Allowing SMB shares on VMWare workstation was secure, as the "LAN" being
used entirely was logical internal to the machine and environment; no
real external LAN access was allowed as the physical NIC(s) on the
machine were never exposed nor directly communicating with the logical
internal network.
I was hoping to able to do the same thing with VirtualBox. However, I
cannot find any equivalent to xsmbrowser for either Linux or MS Win XP
Pro so that I can find the "real" share, etc., name fields that MS Win
finds.
Yasha Karant
On 06/30/2011 01:03 AM, JR van Rensburg wrote:
On Wed, 2011-06-29 at 20:47 -0700, Yasha Karant wrote:
Although I have access to true network printing resources, for the
local
printer attached to my local workstation, I do *NOT* want to make my
printer accessible over the physical LAN to anyone. I also do not in
general need the MS Win XP guest to print to our true network
printing
resource that is limited to specialized work my ordinary black toner
laser printer cannot properly handle. However, if I can use the
internal vboxnet0 "interface" and IP address for printing, this
scheme
will work, and as well as Samba (presumably I can deactivate Samba in
this case as Virtualbox shared folders provide access to the file
system
of the Linux host).
I would have thought that opening only port 631 for a specific address
on the main network would be more secure than allowing smb shares.
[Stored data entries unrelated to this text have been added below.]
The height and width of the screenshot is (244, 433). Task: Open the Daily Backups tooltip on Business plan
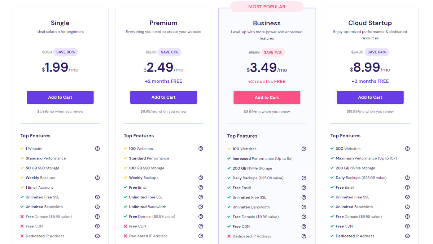coord(304,177)
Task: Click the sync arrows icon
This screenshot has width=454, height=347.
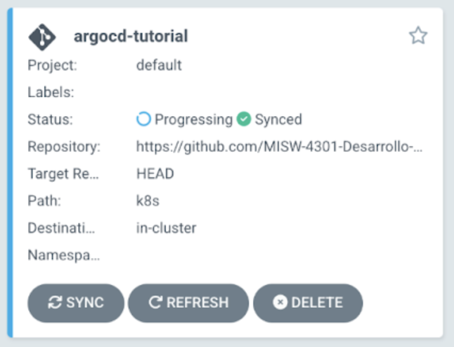Action: (55, 303)
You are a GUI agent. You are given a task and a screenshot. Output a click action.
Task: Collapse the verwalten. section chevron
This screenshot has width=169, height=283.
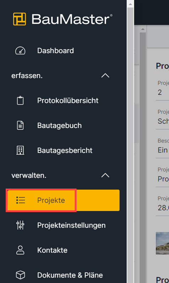click(105, 175)
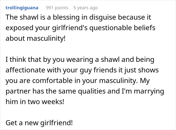The width and height of the screenshot is (176, 130).
Task: Click the "5 years ago" timestamp
Action: [x=84, y=8]
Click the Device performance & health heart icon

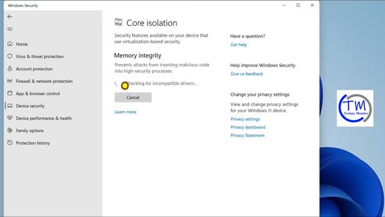10,118
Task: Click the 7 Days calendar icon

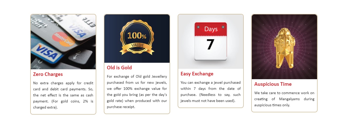Action: (x=211, y=42)

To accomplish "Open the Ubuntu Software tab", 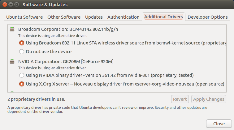I will tap(24, 17).

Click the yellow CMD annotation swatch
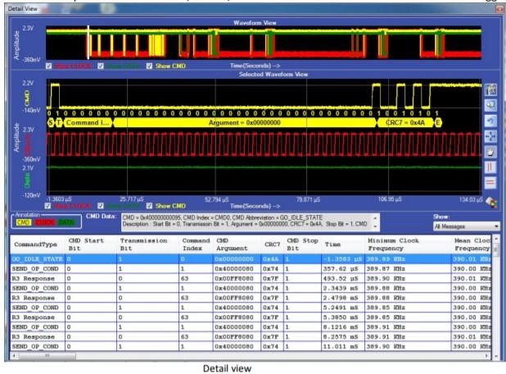(x=24, y=221)
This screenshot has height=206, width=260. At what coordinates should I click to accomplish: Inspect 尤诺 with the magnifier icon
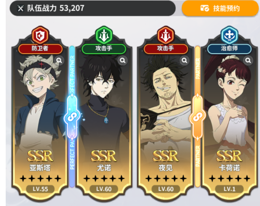click(122, 60)
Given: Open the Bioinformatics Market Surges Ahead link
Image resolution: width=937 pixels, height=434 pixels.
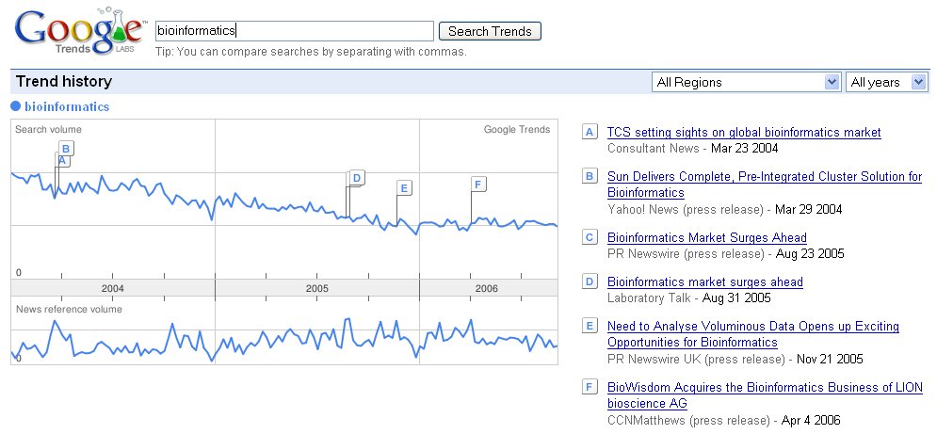Looking at the screenshot, I should [706, 237].
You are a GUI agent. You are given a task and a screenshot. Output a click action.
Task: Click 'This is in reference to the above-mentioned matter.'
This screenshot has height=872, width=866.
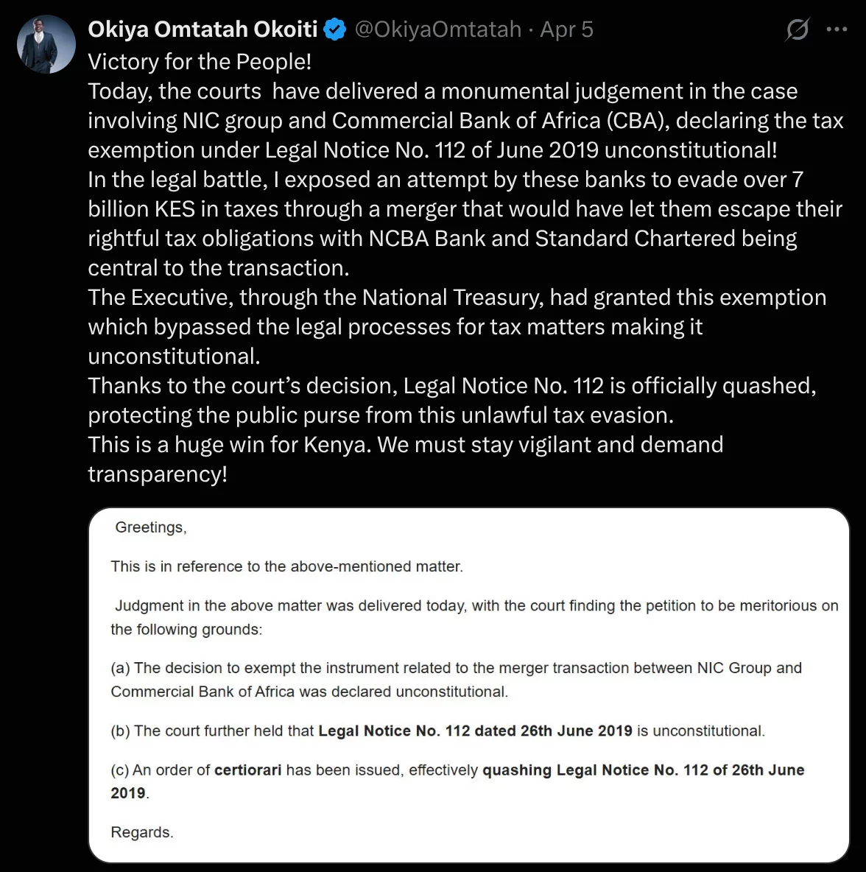coord(287,566)
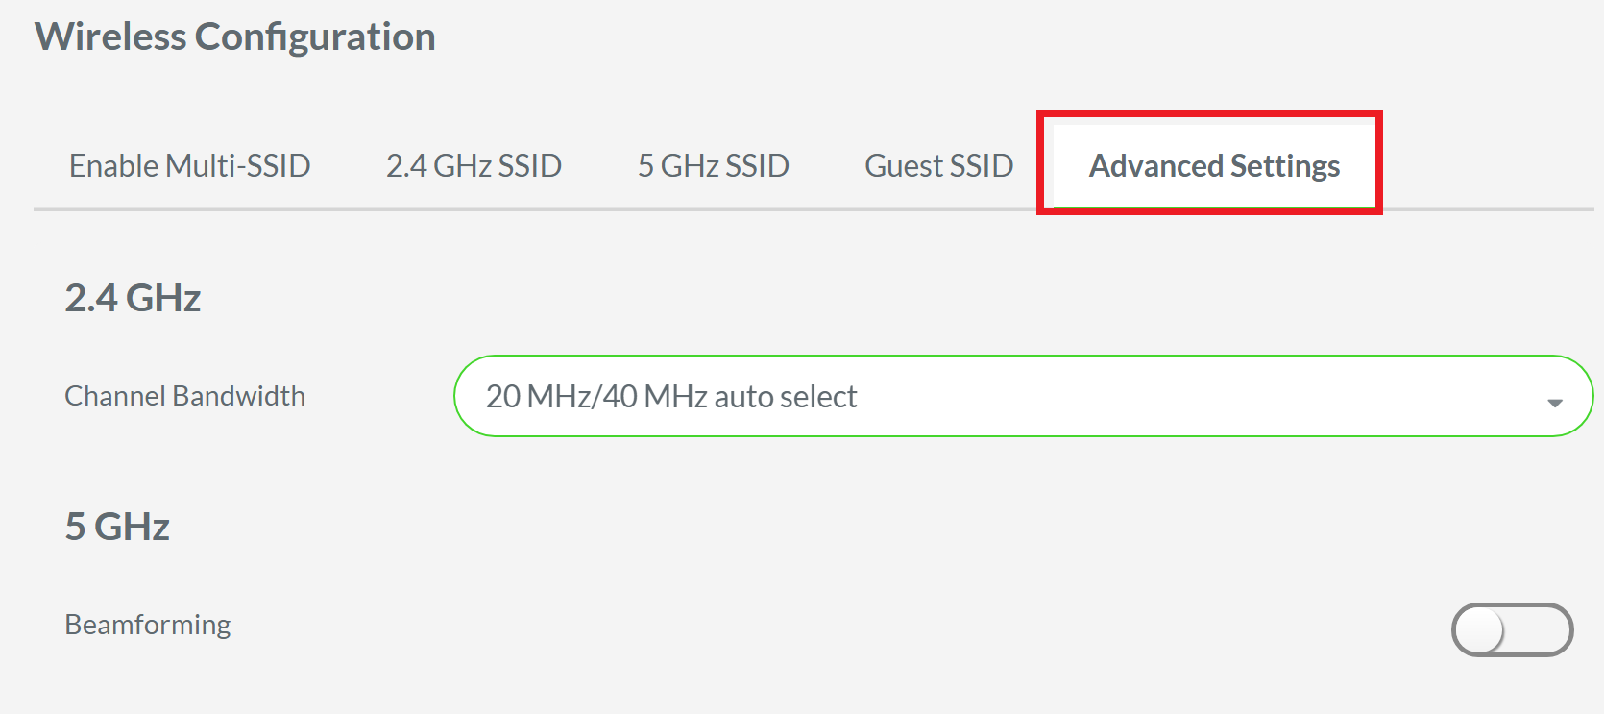Go to the Enable Multi-SSID tab
The height and width of the screenshot is (714, 1604).
tap(188, 164)
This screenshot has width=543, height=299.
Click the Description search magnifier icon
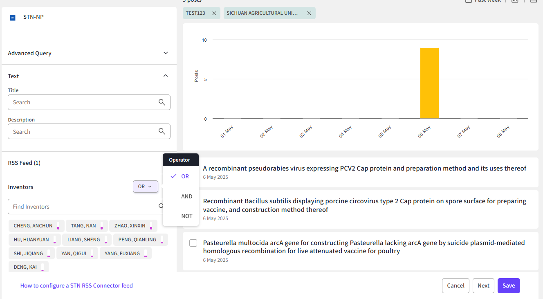click(162, 132)
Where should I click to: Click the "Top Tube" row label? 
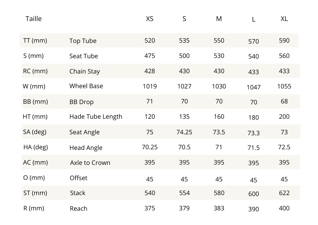coord(83,41)
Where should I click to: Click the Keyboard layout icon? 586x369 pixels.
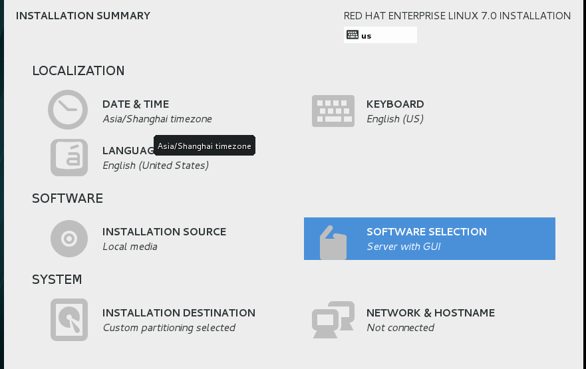coord(333,110)
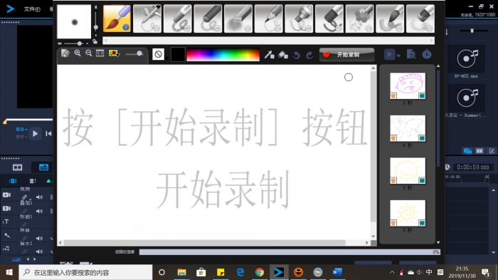Toggle mute on the overlay track
This screenshot has width=498, height=280.
click(39, 211)
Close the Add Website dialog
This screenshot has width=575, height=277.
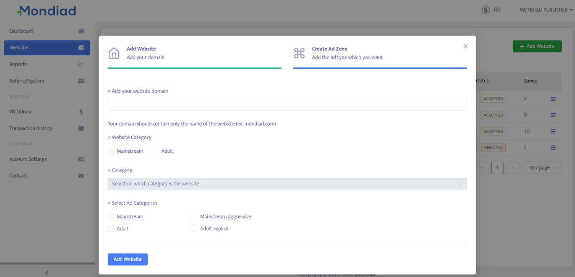click(x=465, y=46)
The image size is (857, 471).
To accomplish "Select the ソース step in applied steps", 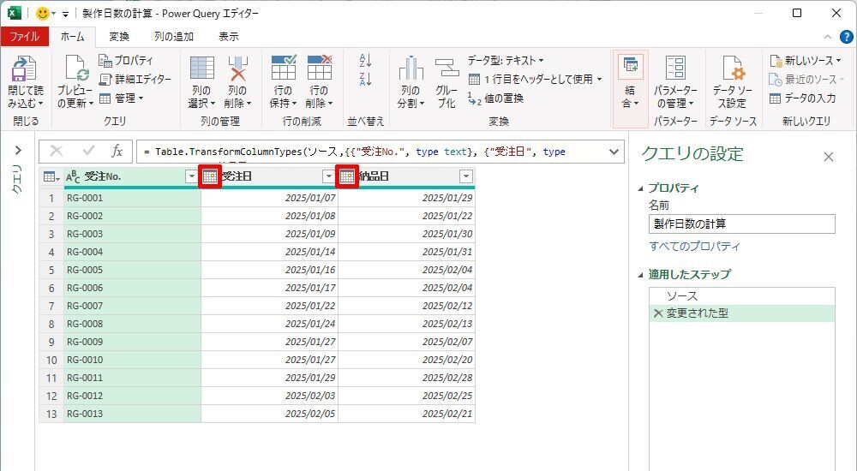I will click(x=681, y=296).
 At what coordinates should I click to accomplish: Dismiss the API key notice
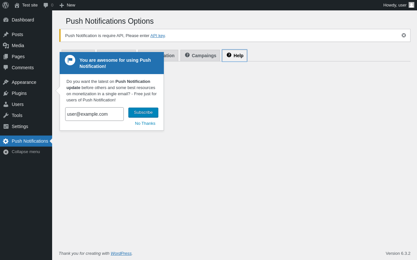[x=404, y=35]

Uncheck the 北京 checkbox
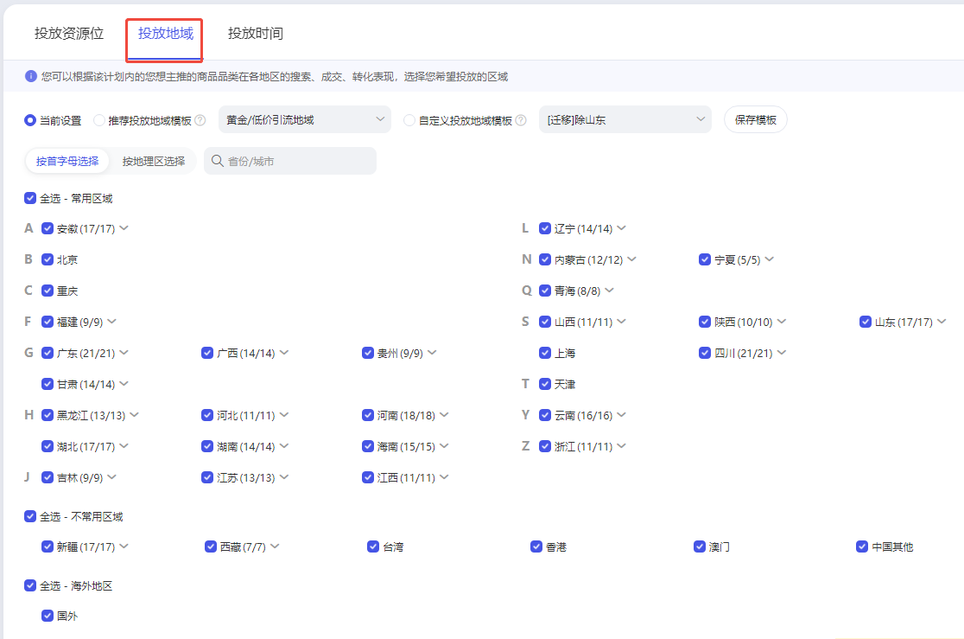pos(48,259)
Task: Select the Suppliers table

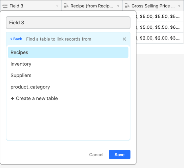Action: click(x=68, y=75)
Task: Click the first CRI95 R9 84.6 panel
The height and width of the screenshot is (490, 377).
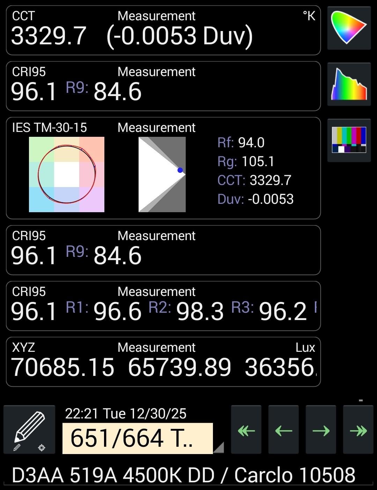Action: [x=163, y=86]
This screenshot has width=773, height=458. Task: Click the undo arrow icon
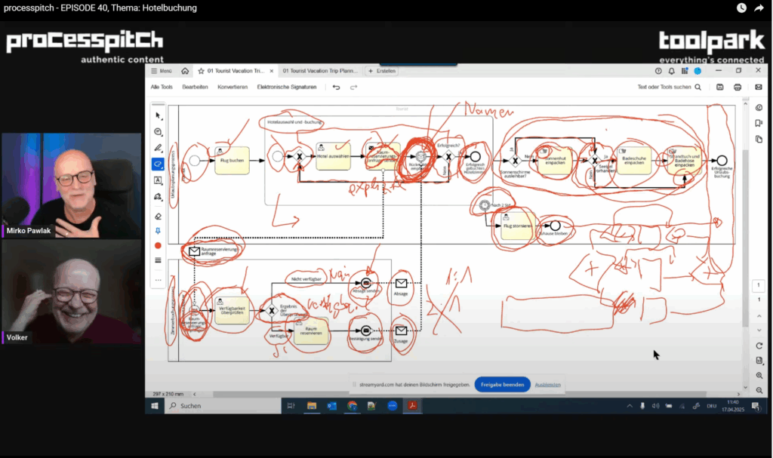tap(337, 87)
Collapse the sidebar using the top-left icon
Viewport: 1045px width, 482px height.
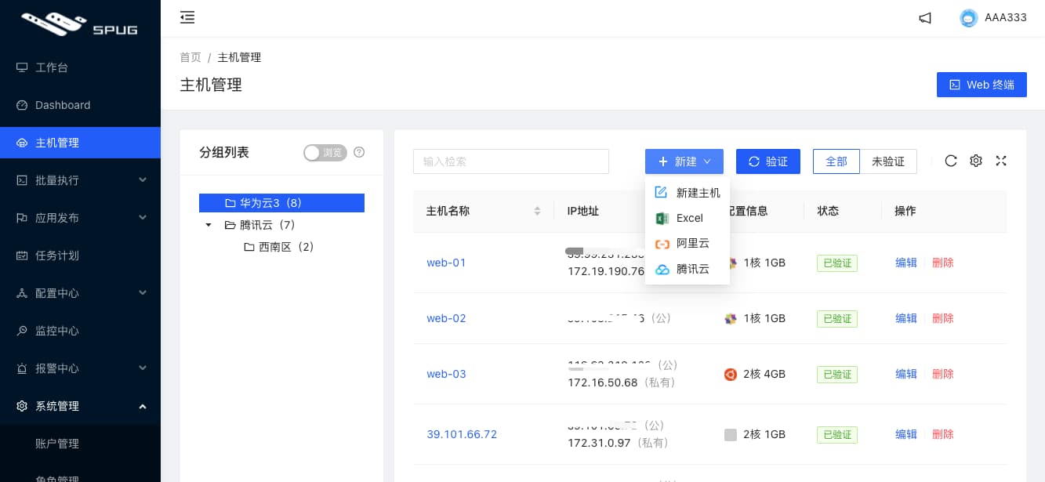pos(187,17)
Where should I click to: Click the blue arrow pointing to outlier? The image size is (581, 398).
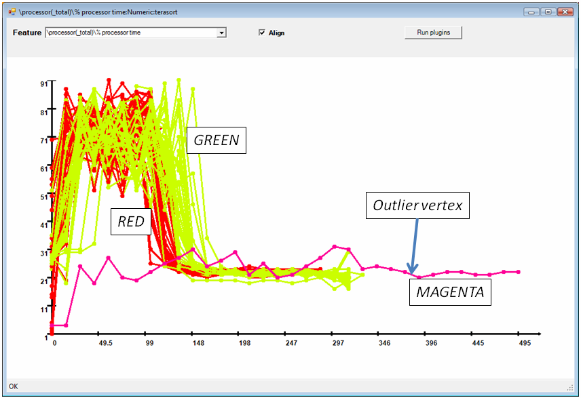point(413,244)
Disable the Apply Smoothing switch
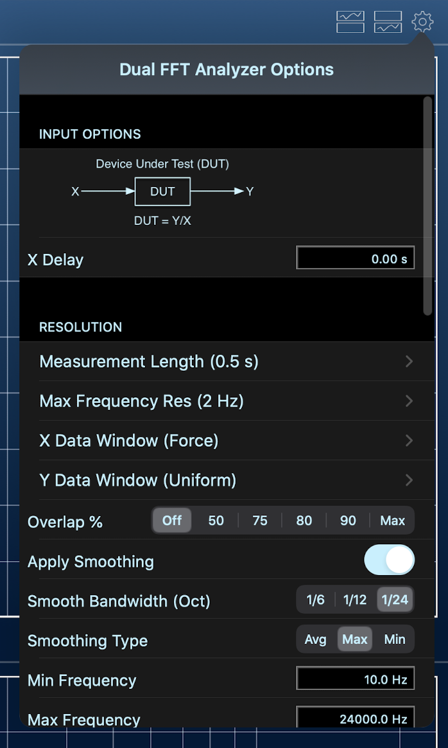This screenshot has height=748, width=448. (x=390, y=560)
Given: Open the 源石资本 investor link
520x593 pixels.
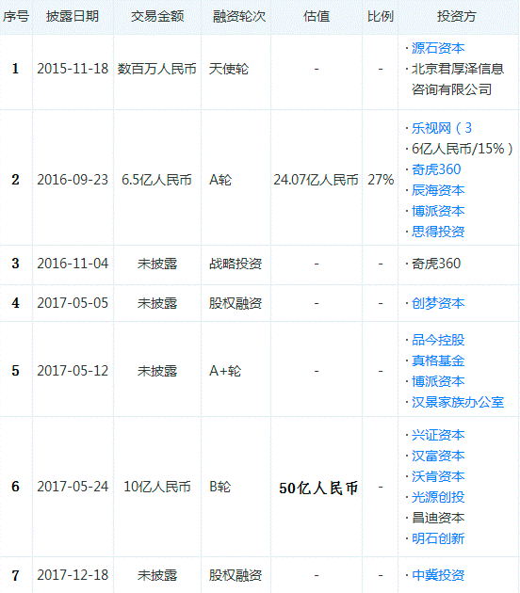Looking at the screenshot, I should (438, 48).
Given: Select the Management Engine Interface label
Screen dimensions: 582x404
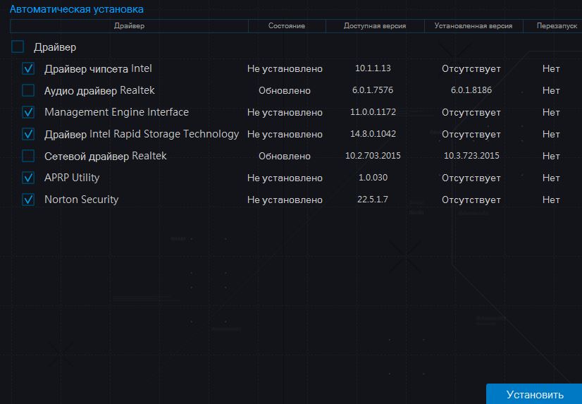Looking at the screenshot, I should point(116,112).
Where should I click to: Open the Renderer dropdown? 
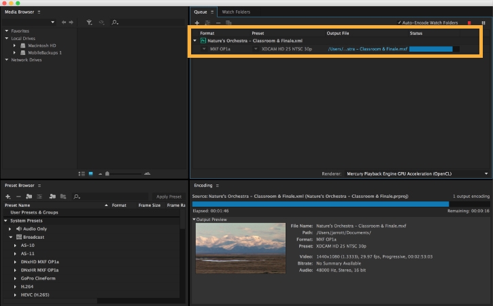(x=408, y=173)
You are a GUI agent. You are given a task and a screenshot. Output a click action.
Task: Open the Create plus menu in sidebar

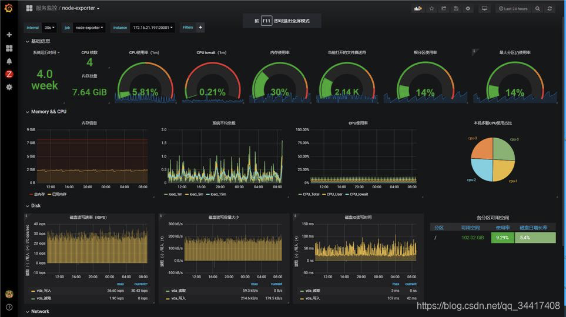click(x=9, y=35)
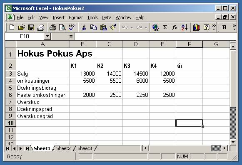The height and width of the screenshot is (165, 242).
Task: Insert AutoSum sigma function
Action: pyautogui.click(x=165, y=27)
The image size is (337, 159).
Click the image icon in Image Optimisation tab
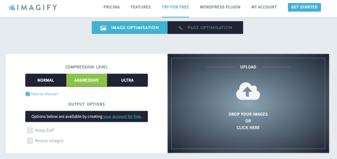pos(103,28)
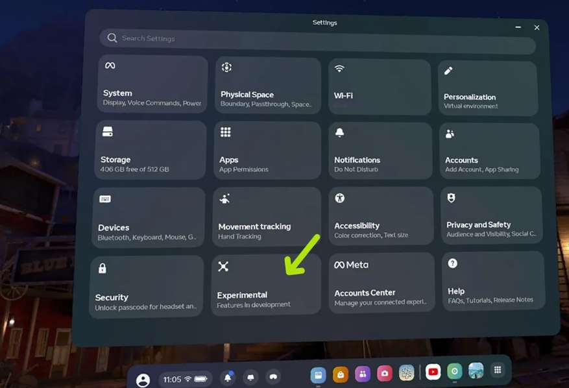Viewport: 569px width, 388px height.
Task: Select the Apps permissions tile
Action: click(x=267, y=151)
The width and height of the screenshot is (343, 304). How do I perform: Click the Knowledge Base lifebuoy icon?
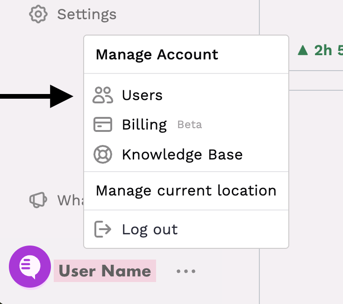pyautogui.click(x=103, y=154)

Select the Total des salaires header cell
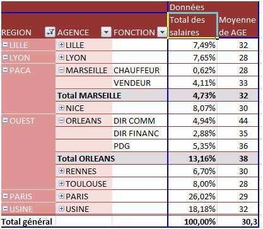[x=192, y=26]
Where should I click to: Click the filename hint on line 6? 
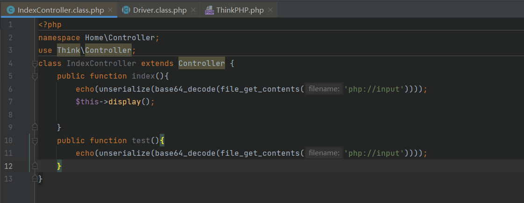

You can limit access to the printer in the cups web interface.
What specifics cover exporting the local printer, still accessible as
as
local printer over a physical printer connection (presently, a USB
port), over the logical vboxnet0 interface? Does the Virtualbox
"machine" then connect to the IP address of vboxnet0 displayed by the
Linux host command ifconfig -a ? A URL with the specifics will
suffice.
If you try setting up a new printer in cups, it will give you examples
of address setups.
As far as the ipaddress goes, it will depend on the routing you have set
up for the guest. The ipaddress of the printer needs to be the same
address you have set for the server machine that has the printer.
I haven't tried it in a virtual environment, but I should imagine that
you could set up the cups print to use an ipaddress that is visible to
the guest.
The vbox guest address should be visible to the SL6 host machine if you
have set the virtual networks correctly.